• _Text section_
+-------+
ITEM 2. CHANGES IN SECURITIES

From May 1, 2001 through June 30, 2001, we sold to accredited investors,
through a private offering, 782,500 units, at a price of $2.00 per unit
(the "Units"), of which 200,000 have not yet been issued as of
June 30, 2001, for a value of $400,000, with each Unit consisting of (i)
One (1) share of Common Stock of the Company, and (ii) a warrant to
purchase up to One (1) share of Common Stock of the Company at a per
share price of Four Dollars ($4.00), exercisable until December 31, 2001.
In connection with this offering, we paid a commission of $57,000 to
Berry-Shino Securities, Inc., and a commission of $5,000 to Spencer
Edwards, Inc. for services rendered as placement agents.  The gross
proceeds of the offering were $1,565,000.  The proceeds will be used
for general working capital purposes.  The sales of these securities
were made in reliance upon Rule 506 and Section 4(2) of the Securities
Act of 1933.


ITEM 3.  DEFAULTS UPON SENIOR SECURITIES

	No changes during the period covered by this report.

ITEM 4.  SUBMISSION OF MATTERS TO A VOTE OF SECURITY HOLDERS

	The annual Shareholder Meeting of the Company was held on
April 24, 2001. Proxies for the meeting were solicited pursuant to
Regulation 14A under the Exchange Act.On the proposal to elect 2 Class
1 Directors of the Company, 10,145,524 shares of the Company's voting
securities voted on the matter, of which 10,044,948 shares were voted
for Mr. Richard J. Lee and 10,046,998 shares were voted for Mr. Thomas
Holt.  The Class 2 and Class 3 directors and the Class 2 and Class 3
director positions were not up for re-election at the Shareholder Meeting.
Clive G. Whittenbury, Ph.D. and Homer G. Dunn are Class 2 directors and
their term will expire at the annual meeting following the close of the
2001 fiscal year.   Francis K. Ruotolo, Papken S. Der Torossian and
John R. Gaulding are Class 3 directors and their term will expire at
the annual meeting following the close of the 2002 fiscal year.
On the proposal to amend the Company's 2000 Stock Option Plan by
increasing the shares reserved under the plan by an additional
1,950,000 shares of Common Stock, 23,770 shares of the Company's voting
securities were abstaining, 5,048,749 shares voted for the proposal,
464,869 shares voted against the proposal and there were 4,608,136
broker non-votes.  On the proposal to ratify the selection of Burr,
Pilger & Mayer, LLP, as independent public accountants for the Company
for the fiscal year ending December 31,2001, 36,559 shares of the
Company's voting securities were abstaining, 10,032,977 shares voted
for the proposal and 75,988 shares voted against the proposal.

ITEM 5.  OTHER MATTERS

Appointment of Officer

	Mr. Kenneth Ruotolo was appointed Executive Vice President of
Finance and Operations by the Board of Directors at a meeting held on
June 22, 2001.

Compensation Committee

	A Compensation Committee consisting of Richard J. Lee,
Homer G. Dunn and John R. Gaulding was formed by the Board of Directors
of the Company at a meeting held on June 22, 2001.

			10.


ITEM 6.  EXHIBITS AND REPORTS ON FORM 8-K

(a)	Exhibits

3.1   Amended and Restated Certificate of Incorporation of the Company
as listed in Exhibit 3.1 to the Company's 10-KSB filed on March 22, 2001,
is hereby incorporated by reference.
+-------+
• _Provided data_
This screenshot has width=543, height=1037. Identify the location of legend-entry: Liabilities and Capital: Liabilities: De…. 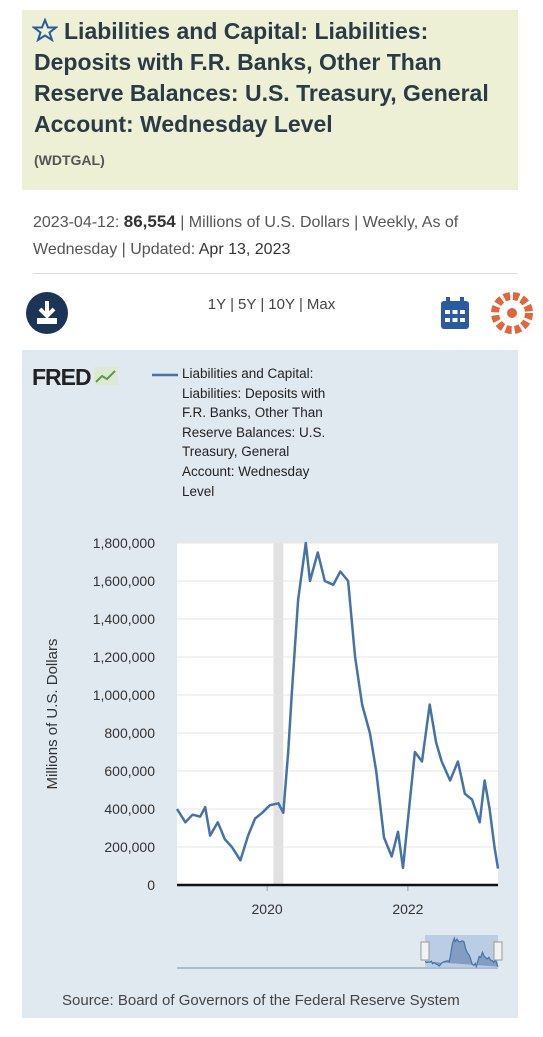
+-------+
• _Problems and tasks_
1 – Say whether each statement agrees with the report, answering yes or no and quoting the deciding words from it: (a) The annual Shareholder Meeting took place on April 24, 2001. (b) The Class 2 directors were up for re-election at the Shareholder Meeting. (c) Each warrant in the offering allowed purchase of a share at $4.00.
2 – Rewrite everything in the report from "On the proposal to amend" down to "against the proposal.", putting "withheld" wherever "abstaining" appears.
3 – Answer these questions from the report:
(a) What commission was paid to Berry-Shino Securities, Inc.?
(b) To what position was Mr. Kenneth Ruotolo appointed?
(c) How many shares were voted for Mr. Thomas Holt?

• _Responses per task_
1 –
(a) Yes: "The annual Shareholder Meeting of the Company was held on April 24, 2001."
(b) No: "The Class 2 and Class 3 directors and the Class 2 and Class 3 director positions were not up for re-election at the Shareholder Meeting."
(c) Yes: "at a per share price of Four Dollars ($4.00)"

2 –
On the proposal to amend the Company's 2000 Stock Option Plan by
increasing the shares reserved under the plan by an additional
1,950,000 shares of Common Stock, 23,770 shares of the Company's voting
securities were withheld, 5,048,749 shares voted for the proposal,
464,869 shares voted against the proposal and there were 4,608,136
broker non-votes.  On the proposal to ratify the selection of Burr,
Pilger & Mayer, LLP, as independent public accountants for the Company
for the fiscal year ending December 31,2001, 36,559 shares of the
Company's voting securities were withheld, 10,032,977 shares voted
for the proposal and 75,988 shares voted against the proposal.

3 –
(a) $57,000
(b) Executive Vice President of Finance and Operations
(c) 10,046,998